A cet égard, le tribunal a considéré qu'il n'y avait pas lieu de relier la consolidation des troubles psychiatriques de Mme [D] à la consolidation de son infertilité secondaire dans la mesure où cette infertilité n'est pas le support de ses troubles de la personnalité qui relèvent d'un état antérieur, tout en précisant néanmoins que certains aspects de ces troubles " ont pu être majorés par l'infertilité subie selon les experts ".

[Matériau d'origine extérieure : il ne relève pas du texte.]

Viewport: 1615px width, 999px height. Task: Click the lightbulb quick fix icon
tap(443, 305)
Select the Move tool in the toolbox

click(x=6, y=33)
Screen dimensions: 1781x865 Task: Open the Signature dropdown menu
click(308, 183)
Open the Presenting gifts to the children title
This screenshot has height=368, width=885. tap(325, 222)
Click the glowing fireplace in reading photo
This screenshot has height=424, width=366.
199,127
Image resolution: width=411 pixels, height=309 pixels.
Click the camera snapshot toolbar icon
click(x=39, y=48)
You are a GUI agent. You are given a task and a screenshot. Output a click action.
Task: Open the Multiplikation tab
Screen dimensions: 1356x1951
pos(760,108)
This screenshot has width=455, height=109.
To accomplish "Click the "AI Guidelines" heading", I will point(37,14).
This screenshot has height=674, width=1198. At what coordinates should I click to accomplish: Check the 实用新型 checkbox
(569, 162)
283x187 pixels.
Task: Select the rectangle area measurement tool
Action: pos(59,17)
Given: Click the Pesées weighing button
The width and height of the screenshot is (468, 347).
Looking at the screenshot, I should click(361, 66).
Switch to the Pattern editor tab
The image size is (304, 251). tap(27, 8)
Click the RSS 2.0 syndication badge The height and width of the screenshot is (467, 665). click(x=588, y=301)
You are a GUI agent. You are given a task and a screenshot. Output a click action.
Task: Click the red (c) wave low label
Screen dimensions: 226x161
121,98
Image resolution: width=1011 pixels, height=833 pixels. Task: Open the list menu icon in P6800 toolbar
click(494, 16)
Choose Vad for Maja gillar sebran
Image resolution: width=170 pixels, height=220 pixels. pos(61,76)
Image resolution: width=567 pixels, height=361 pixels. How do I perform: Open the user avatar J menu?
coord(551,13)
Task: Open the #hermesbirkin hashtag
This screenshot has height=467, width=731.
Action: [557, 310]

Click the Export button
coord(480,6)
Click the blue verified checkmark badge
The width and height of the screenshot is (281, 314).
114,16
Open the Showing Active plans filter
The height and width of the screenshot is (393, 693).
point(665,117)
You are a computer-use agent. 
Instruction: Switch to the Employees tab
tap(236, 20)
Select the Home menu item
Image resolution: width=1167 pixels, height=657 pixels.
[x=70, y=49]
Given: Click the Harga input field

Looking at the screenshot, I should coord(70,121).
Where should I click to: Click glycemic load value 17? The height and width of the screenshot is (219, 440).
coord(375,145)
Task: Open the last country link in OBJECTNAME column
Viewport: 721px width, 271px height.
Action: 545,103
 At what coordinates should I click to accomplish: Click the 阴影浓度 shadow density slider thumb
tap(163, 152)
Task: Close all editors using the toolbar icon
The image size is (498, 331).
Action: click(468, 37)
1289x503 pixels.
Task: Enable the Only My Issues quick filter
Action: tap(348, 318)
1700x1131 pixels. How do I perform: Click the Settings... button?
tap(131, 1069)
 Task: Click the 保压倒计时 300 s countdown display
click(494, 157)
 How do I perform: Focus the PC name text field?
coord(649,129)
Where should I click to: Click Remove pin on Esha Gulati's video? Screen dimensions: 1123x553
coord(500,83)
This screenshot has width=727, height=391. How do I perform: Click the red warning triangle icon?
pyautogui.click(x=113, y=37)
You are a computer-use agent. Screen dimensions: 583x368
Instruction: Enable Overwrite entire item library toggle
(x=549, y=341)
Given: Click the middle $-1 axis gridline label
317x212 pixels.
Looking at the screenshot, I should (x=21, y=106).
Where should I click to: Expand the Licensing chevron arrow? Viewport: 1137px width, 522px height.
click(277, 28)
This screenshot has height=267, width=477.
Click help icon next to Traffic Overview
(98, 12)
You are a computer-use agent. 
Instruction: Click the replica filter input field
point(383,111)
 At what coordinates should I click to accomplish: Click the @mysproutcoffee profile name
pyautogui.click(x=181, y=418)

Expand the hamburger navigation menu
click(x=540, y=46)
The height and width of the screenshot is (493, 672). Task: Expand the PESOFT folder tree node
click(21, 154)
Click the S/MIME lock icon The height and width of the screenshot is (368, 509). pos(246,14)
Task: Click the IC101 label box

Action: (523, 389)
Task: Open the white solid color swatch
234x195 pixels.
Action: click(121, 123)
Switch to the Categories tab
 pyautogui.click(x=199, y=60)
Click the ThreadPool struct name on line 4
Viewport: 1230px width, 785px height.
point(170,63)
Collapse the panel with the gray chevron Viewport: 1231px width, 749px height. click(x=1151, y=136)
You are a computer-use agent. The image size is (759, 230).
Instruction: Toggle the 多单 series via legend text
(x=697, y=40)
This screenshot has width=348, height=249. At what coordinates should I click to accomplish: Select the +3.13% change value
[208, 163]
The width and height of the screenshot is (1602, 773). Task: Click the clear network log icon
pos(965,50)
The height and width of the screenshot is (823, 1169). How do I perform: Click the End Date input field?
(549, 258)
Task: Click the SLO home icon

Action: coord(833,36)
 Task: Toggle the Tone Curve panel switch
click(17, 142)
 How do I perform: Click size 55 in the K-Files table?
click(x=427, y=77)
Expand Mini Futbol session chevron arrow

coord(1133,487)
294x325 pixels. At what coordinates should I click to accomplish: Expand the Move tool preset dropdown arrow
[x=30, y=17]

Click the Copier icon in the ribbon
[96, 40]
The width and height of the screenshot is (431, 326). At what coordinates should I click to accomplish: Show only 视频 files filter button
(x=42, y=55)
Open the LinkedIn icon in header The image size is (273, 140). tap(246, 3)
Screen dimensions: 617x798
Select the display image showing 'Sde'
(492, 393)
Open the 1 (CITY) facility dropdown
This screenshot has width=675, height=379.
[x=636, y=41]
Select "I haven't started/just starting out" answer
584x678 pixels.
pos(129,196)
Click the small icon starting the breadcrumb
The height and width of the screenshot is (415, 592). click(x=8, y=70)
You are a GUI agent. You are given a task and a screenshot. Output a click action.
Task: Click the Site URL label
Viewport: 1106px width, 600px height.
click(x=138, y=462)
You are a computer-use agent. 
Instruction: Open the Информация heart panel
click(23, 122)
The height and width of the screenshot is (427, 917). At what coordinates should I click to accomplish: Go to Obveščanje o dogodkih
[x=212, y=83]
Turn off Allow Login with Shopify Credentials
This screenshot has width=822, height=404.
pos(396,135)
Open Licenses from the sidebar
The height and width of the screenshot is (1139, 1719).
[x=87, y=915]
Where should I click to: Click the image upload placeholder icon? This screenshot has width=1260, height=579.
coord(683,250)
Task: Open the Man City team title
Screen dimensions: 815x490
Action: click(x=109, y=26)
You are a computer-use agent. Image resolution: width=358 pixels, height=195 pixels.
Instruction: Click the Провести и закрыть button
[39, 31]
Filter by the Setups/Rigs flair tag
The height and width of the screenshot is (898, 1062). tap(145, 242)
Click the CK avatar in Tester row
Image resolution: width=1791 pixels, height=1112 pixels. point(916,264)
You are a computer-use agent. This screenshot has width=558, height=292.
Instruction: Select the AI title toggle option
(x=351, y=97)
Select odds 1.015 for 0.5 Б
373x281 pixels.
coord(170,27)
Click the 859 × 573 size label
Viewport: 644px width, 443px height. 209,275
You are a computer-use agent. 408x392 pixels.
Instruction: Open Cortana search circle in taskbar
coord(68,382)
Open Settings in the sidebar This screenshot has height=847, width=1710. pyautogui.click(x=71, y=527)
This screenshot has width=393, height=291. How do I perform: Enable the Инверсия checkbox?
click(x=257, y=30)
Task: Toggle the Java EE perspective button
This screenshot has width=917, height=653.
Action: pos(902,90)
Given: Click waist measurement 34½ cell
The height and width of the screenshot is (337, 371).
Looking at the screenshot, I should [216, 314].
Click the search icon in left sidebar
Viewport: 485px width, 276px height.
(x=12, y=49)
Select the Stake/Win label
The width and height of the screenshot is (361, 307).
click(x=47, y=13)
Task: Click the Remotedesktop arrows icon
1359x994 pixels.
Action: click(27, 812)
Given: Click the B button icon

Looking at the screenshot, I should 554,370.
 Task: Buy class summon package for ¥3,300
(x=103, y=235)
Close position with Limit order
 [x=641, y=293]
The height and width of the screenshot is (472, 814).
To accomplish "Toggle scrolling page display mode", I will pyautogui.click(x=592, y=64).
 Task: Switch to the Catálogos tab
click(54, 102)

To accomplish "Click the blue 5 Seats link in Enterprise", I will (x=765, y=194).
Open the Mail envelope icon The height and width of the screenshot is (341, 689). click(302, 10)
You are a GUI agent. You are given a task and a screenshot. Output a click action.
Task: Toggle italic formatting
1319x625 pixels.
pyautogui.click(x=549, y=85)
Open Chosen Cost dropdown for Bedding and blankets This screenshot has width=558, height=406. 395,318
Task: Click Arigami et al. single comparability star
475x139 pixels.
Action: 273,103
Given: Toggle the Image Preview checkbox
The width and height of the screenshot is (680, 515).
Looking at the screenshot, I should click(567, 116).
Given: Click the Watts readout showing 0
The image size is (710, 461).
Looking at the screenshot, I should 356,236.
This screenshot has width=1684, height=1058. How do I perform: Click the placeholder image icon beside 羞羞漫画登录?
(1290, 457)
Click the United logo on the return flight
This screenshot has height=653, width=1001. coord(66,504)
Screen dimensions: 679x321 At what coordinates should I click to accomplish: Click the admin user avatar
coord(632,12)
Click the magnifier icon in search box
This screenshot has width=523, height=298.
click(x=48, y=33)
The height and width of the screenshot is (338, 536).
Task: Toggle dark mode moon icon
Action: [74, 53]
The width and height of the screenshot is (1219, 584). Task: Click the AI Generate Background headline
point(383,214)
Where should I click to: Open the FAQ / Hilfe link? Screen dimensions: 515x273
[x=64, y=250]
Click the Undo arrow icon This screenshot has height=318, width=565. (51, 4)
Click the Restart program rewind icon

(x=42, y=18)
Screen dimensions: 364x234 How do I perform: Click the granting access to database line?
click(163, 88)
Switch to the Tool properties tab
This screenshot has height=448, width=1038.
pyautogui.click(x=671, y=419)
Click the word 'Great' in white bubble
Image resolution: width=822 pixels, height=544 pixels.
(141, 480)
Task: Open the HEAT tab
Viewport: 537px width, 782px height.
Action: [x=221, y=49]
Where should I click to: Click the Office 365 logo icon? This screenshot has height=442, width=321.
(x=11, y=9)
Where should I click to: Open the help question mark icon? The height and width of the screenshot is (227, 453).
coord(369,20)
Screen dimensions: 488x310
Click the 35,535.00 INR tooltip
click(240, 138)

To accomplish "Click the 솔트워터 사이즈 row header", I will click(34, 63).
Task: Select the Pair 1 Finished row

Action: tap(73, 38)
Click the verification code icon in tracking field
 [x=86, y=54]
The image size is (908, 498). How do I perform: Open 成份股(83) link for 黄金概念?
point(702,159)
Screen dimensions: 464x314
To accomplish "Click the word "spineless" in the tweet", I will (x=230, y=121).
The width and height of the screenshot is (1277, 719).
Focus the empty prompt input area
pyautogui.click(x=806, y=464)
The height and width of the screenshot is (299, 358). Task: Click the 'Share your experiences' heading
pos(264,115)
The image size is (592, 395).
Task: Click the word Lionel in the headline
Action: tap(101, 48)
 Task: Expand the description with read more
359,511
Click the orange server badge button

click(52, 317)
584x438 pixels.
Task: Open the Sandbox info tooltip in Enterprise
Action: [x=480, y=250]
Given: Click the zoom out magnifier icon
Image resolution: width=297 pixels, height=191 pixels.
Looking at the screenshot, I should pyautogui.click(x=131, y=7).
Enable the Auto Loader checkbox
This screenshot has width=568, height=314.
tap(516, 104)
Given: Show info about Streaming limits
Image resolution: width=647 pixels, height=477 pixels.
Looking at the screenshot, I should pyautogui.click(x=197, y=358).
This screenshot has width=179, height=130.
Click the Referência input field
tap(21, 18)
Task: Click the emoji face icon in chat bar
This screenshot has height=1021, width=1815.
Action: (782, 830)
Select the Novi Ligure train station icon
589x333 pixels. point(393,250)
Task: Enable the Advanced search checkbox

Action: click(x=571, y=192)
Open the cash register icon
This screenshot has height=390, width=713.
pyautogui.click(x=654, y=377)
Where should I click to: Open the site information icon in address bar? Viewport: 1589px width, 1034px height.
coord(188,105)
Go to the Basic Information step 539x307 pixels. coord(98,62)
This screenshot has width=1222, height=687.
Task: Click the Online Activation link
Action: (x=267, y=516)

Sur ce point, le premier rapport d'expertise décrit avec précision le trouble de personnalité borderline de Mme [D], l'impact psychologique de son histoire personnelle et familiale, et ses antécédents d'addictions (héroïne, cocaïne, alcool). Il explique que la période la plus chaotique est à situer entre 2006 et 2008, après le décès consécutif de ses parents à un mois d'intervalle en décembre 2005 et janvier 2006, période durant laquelle se multiplient tentatives de suicide impulsives et hospitalisations. Cependant, il est indiqué que ces troubles sont sans lien avec l'exposition in utero au DES alléguée.



Le premier collège d'experts estime néanmoins qu'il convient de " prendre en considération le fait que l'infertilité a majoré la tendance à l'autodépréciation, notamment pendant le parcours de fécondation in vitro, entre 1994 et 1996 " en ce que " à l'époque, cette infertilité faisait l'objet d'introspection et d'interrogations douloureuses ". Le second collège d'experts note à plusieurs endroits de son rapport que " Mme [D] a eu une période de dépression qu'elle qualifie de profonde pendant toute la période de la fausse couche, de la FIV, de la GEU, qui a duré 6 ans jusqu'à la naissance de [sa] fille [J] ". S'il ne relie pas ces troubles dépressifs à l'infertilité et au parcours obstétrical, il ne l'exclut pas non plus.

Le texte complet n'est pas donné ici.